Everyone knows Australian exploitation cinema is infamous for its sheer badassery and white-knuckle storytelling (check out Mark Harley’s Not Quite Hollywood for incontestable proof), but this riveting documentary about powerhouse never-say-die Aussie yacht skipper Tracy Edwards is every bit as thrilling and emotionally grueling as Mad Max: Fury Road. And it’s all true.
For those of us landlubbers who haven’t been following the world of professional yachting, a bit of history is due. Started in 1973 in England, the Whitbread Round the World Race (now the Volvo Ocean Race) is the world’s largest and most famous around-the-word regatta. It’s a costly and cutthroat hypermasculine test of speed, endurance, and more than a little lunacy that every three years circumnavigates the globe, some 33,000-plus miles over the course of six legs, in a desperate attempt by competing countries to claim, well, a statue of a Beefeater, as it turns out. (National pride comes in a close second, one presumes.)

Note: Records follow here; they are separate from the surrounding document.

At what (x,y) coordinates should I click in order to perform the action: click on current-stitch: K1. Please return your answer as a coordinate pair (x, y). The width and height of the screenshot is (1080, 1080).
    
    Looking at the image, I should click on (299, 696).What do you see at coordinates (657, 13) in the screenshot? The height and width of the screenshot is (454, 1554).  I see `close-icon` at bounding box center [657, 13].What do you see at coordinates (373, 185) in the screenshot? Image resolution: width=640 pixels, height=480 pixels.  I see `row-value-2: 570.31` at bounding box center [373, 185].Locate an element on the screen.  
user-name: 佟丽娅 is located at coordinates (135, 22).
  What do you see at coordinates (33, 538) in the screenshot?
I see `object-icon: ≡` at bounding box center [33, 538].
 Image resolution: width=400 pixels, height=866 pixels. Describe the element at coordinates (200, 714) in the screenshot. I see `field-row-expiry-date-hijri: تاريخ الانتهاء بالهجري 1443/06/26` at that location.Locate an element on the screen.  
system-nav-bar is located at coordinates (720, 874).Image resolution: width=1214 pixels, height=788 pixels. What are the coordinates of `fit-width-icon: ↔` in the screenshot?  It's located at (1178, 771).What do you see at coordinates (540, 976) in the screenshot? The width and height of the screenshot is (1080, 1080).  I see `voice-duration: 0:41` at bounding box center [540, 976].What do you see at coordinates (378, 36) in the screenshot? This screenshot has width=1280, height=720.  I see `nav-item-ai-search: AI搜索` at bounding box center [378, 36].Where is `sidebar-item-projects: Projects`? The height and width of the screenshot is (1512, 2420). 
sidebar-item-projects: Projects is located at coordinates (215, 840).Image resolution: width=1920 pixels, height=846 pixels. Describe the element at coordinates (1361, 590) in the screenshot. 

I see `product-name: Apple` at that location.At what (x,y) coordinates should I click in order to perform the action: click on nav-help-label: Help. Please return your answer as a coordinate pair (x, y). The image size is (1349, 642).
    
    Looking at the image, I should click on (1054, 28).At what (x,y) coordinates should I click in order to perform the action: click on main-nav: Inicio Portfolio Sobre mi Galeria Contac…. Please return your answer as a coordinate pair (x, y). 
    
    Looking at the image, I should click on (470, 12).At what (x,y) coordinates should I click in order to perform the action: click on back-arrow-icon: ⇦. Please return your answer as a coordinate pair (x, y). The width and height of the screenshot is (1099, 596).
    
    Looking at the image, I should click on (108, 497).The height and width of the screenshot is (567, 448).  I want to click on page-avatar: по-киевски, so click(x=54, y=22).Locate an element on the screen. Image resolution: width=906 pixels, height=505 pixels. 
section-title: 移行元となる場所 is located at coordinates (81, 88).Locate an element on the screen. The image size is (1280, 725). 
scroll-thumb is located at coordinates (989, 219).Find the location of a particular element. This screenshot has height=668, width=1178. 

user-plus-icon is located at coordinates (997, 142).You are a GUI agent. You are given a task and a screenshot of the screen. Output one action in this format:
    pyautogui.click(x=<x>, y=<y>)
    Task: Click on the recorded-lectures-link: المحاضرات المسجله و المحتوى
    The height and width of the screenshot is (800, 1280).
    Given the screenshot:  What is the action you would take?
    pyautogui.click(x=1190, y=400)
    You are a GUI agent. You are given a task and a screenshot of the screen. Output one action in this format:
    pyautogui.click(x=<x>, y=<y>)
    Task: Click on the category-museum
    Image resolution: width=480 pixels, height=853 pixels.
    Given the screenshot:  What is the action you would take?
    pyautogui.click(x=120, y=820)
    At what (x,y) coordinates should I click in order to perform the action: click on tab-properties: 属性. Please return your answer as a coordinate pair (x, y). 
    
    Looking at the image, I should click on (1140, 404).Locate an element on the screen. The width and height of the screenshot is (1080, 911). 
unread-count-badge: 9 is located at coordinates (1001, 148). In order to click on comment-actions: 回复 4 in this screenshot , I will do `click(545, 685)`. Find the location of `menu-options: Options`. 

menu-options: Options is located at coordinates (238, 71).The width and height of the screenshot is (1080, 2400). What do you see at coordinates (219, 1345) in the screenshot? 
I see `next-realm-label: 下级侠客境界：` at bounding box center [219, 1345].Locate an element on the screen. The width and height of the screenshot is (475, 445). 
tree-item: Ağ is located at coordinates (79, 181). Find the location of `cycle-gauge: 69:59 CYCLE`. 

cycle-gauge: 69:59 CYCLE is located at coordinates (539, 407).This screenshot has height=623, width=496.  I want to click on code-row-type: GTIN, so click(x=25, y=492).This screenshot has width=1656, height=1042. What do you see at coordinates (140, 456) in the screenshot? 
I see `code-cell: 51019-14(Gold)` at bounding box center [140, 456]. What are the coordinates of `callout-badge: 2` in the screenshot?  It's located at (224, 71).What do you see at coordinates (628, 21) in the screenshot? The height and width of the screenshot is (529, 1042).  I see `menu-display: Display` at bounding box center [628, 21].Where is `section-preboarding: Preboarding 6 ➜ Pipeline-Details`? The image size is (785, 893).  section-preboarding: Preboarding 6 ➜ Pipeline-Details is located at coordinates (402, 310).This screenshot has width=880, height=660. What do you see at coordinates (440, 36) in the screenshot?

Director Holmes focuses his watertight lens and employs a wealth of archival footage to recount how Edwards, “a young slip of a girl” with a troubled backstory and severe wanderlust, fell in love with seafaring and eventually ended up putting together, seemingly by sheer force of stubborn will, a 12-member, all-female crew to compete in the 1989-90 Whitbread on board a reclaimed vessel that, at first glance, appears less seaworthy and more a candidate for the salvage yard. The Maiden was summarily retrofitted by Edwards and her crew; Edwards mortgaged her home and then the Maiden itself to raise the funds to do the necessary work. Their most difficult task at that point was finding a sponsor to gain the cash necessary to enter the Whitbread. Suffice to say, in the entirely white-male-dominated world of professional yachting, none were forthcoming, until by sheer happenstance Edwards found an unlikely ally in King Hussein bin Talal of Jordan, who admired her pluck and came aboard as official sponsor.
It goes without saying the yachting press were, shall we say, gobsmacked and more than a little outraged. Girls? In the Whitbread? The very notion was a travesty and the inevitable misogynistic backbiting and catcalls drenched Edwards and her crew like Dom Pérignon at a regatta launch. Holmes intercuts the remarkable archival footage with contemporary interviews, revealing that while Edwards was outwardly unfazed by the macho brouhaha, both she and most members of her crew were exceptionally nervous, awash in second-guessing their quest but admirably bound and determined to see it through.
If, as I was, you’ve no idea of the outcome of that year’s Whitbread, I’ll say no more. Win, lose, or draw, Edwards and the crew of the Maiden unquestionably shattered the glass hull of this most dangerous and often outright deadly waterborne challenge, and Holmes' documentary is as inspirational and empowering as it is frothily exhilarating. The 100-foot swells of the Southern Ocean turn out to be little more than ripples in a pond when compared to this truly mind-blowing Maiden voyage. Hankies are advised as the film reaches its denouement. In the meantime, I think I’ll air up my tube and head out to the San Marcos River this weekend. Clearly I’ve got some catching up to do.